Search the data for the string "agent" and extract every line where it appears.

■ **Supplied material**

....

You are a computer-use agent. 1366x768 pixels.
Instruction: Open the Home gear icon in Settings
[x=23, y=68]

....

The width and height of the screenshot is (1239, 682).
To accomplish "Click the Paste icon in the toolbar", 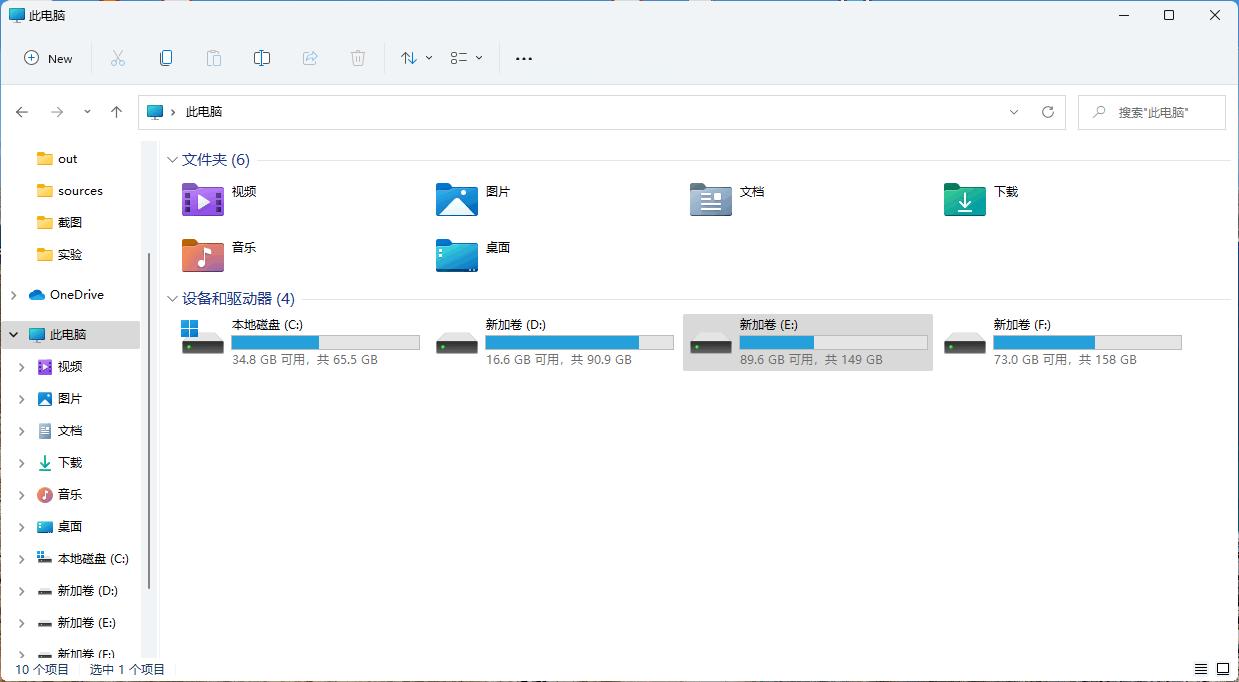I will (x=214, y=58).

....

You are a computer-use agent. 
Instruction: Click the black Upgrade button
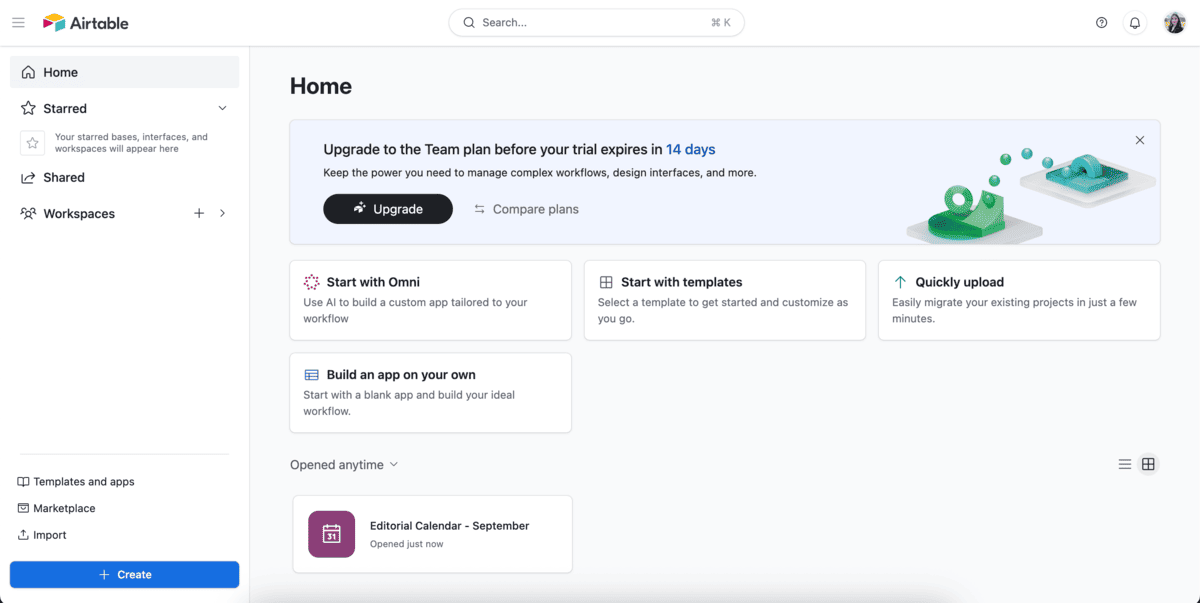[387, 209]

....

■ **Response to this exercise**
You are a computer-use agent. 1366x768 pixels.
You are a computer-use agent. 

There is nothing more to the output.